_PROMPT_
Every line of the data is to be transcribed as it stands.

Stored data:
+ + +

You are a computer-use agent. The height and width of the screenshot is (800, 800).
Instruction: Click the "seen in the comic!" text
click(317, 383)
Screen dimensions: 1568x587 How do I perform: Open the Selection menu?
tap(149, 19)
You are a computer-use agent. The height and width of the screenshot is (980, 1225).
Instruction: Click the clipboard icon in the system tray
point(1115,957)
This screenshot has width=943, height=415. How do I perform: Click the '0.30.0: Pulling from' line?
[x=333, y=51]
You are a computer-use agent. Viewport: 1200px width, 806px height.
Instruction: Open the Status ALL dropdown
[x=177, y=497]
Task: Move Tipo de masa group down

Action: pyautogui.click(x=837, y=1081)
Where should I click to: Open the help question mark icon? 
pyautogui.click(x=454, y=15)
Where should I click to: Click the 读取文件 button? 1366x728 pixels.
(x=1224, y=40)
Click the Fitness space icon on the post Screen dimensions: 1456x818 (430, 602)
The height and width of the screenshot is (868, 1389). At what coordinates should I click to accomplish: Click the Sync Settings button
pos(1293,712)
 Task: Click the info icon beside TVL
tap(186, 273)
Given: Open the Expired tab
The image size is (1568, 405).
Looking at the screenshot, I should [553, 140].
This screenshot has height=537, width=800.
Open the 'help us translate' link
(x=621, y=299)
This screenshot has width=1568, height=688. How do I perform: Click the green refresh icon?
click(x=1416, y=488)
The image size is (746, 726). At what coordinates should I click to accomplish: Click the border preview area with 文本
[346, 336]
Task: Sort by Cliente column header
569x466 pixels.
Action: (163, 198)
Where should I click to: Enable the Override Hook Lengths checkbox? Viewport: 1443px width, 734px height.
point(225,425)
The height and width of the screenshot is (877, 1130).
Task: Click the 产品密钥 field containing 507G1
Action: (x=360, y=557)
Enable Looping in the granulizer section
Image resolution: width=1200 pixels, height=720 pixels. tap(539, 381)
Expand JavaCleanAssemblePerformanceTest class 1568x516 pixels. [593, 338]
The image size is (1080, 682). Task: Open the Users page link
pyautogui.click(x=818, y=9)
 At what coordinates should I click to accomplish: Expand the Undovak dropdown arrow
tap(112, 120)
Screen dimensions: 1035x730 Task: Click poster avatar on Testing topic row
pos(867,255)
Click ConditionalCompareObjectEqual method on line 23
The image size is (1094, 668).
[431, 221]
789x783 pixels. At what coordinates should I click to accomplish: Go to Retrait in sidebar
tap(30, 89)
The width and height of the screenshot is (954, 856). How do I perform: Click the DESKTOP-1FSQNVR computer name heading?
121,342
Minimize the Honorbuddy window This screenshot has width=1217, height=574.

+ + +

_COMPLETED EXERCISE_
You are a computer-use agent. The height and width of the screenshot is (800, 800).
Instruction: Click the "seen in the comic!" text
click(317, 383)
Screen dimensions: 1568x587 How do I perform: Open the Selection menu?
tap(149, 19)
You are a computer-use agent. The height and width of the screenshot is (980, 1225).
Instruction: Click the clipboard icon in the system tray
point(1115,957)
This screenshot has width=943, height=415. How do I perform: Click the '0.30.0: Pulling from' line?
[x=333, y=51]
You are a computer-use agent. Viewport: 1200px width, 806px height.
Instruction: Open the Status ALL dropdown
[x=177, y=497]
Task: Move Tipo de masa group down

Action: pyautogui.click(x=837, y=1081)
Where should I click to: Open the help question mark icon? 
pyautogui.click(x=454, y=15)
Where should I click to: Click the 读取文件 button? 1366x728 pixels.
(x=1224, y=40)
Click the Fitness space icon on the post Screen dimensions: 1456x818 (430, 602)
The height and width of the screenshot is (868, 1389). At what coordinates should I click to accomplish: Click the Sync Settings button
pos(1293,712)
 Task: Click the info icon beside TVL
tap(186, 273)
Given: Open the Expired tab
The image size is (1568, 405).
Looking at the screenshot, I should [553, 140].
This screenshot has height=537, width=800.
Open the 'help us translate' link
(x=621, y=299)
This screenshot has width=1568, height=688. How do I perform: Click the green refresh icon?
click(x=1416, y=488)
The image size is (746, 726). At what coordinates should I click to accomplish: Click the border preview area with 文本
[346, 336]
Task: Sort by Cliente column header
569x466 pixels.
Action: (163, 198)
Where should I click to: Enable the Override Hook Lengths checkbox? Viewport: 1443px width, 734px height.
point(225,425)
The height and width of the screenshot is (877, 1130).
Task: Click the 产品密钥 field containing 507G1
Action: (x=360, y=557)
Enable Looping in the granulizer section
Image resolution: width=1200 pixels, height=720 pixels. tap(539, 381)
Expand JavaCleanAssemblePerformanceTest class 1568x516 pixels. [593, 338]
The image size is (1080, 682). Task: Open the Users page link
pyautogui.click(x=818, y=9)
 At what coordinates should I click to accomplish: Expand the Undovak dropdown arrow
tap(112, 120)
Screen dimensions: 1035x730 Task: Click poster avatar on Testing topic row
pos(867,255)
Click ConditionalCompareObjectEqual method on line 23
The image size is (1094, 668).
[431, 221]
789x783 pixels. At what coordinates should I click to accomplish: Go to Retrait in sidebar
tap(30, 89)
The width and height of the screenshot is (954, 856). How do I perform: Click the DESKTOP-1FSQNVR computer name heading?
121,342
Minimize the Honorbuddy window This screenshot has width=1217, height=574.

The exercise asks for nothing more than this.